TASK ITEM:
The response should consist of every record, reproduced exactly.

Dataset entries
◆ ◆ ◆ ◆ ◆
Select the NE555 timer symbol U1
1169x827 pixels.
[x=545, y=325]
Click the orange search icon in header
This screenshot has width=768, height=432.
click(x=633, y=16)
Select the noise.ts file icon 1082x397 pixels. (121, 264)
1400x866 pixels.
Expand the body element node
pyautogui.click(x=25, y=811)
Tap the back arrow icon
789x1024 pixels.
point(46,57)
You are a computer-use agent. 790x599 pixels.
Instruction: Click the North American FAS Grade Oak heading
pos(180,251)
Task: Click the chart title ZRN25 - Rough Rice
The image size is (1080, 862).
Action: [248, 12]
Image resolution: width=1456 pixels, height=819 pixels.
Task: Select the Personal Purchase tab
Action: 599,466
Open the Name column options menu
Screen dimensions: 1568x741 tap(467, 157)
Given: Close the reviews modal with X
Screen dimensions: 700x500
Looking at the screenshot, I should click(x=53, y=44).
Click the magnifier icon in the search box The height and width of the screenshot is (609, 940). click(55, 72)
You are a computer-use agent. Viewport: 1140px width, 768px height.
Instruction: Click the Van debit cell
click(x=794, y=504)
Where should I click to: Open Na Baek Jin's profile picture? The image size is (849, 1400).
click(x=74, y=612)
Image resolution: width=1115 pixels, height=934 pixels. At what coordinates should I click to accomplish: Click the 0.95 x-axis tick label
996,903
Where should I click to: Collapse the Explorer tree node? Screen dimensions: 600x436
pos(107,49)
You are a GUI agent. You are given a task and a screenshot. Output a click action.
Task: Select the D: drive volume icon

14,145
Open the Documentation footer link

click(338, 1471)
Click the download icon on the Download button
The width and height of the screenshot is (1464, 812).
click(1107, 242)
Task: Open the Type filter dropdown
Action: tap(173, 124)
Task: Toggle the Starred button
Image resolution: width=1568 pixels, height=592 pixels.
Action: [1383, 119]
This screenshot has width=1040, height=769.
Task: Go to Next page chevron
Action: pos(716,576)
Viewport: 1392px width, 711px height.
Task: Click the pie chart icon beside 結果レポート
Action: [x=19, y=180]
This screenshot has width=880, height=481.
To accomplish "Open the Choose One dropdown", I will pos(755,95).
◆ ◆ ◆ ◆ ◆
RESPONSE BOX:
Select the NE555 timer symbol U1
1169x827 pixels.
[x=545, y=325]
Click the orange search icon in header
This screenshot has width=768, height=432.
click(x=633, y=16)
Select the noise.ts file icon 1082x397 pixels. (121, 264)
1400x866 pixels.
Expand the body element node
pyautogui.click(x=25, y=811)
Tap the back arrow icon
789x1024 pixels.
point(46,57)
You are a computer-use agent. 790x599 pixels.
Instruction: Click the North American FAS Grade Oak heading
pos(180,251)
Task: Click the chart title ZRN25 - Rough Rice
The image size is (1080, 862).
Action: [248, 12]
Image resolution: width=1456 pixels, height=819 pixels.
Task: Select the Personal Purchase tab
Action: 599,466
Open the Name column options menu
Screen dimensions: 1568x741 tap(467, 157)
Given: Close the reviews modal with X
Screen dimensions: 700x500
Looking at the screenshot, I should click(x=53, y=44).
Click the magnifier icon in the search box The height and width of the screenshot is (609, 940). click(55, 72)
You are a computer-use agent. Viewport: 1140px width, 768px height.
Instruction: Click the Van debit cell
click(x=794, y=504)
Where should I click to: Open Na Baek Jin's profile picture? The image size is (849, 1400).
click(x=74, y=612)
Image resolution: width=1115 pixels, height=934 pixels. At what coordinates should I click to accomplish: Click the 0.95 x-axis tick label
996,903
Where should I click to: Collapse the Explorer tree node? Screen dimensions: 600x436
pos(107,49)
You are a GUI agent. You are given a task and a screenshot. Output a click action.
Task: Select the D: drive volume icon

14,145
Open the Documentation footer link

click(338, 1471)
Click the download icon on the Download button
The width and height of the screenshot is (1464, 812).
click(1107, 242)
Task: Open the Type filter dropdown
Action: tap(173, 124)
Task: Toggle the Starred button
Image resolution: width=1568 pixels, height=592 pixels.
Action: [1383, 119]
This screenshot has width=1040, height=769.
Task: Go to Next page chevron
Action: pos(716,576)
Viewport: 1392px width, 711px height.
Task: Click the pie chart icon beside 結果レポート
Action: [x=19, y=180]
This screenshot has width=880, height=481.
To accomplish "Open the Choose One dropdown", I will pos(755,95).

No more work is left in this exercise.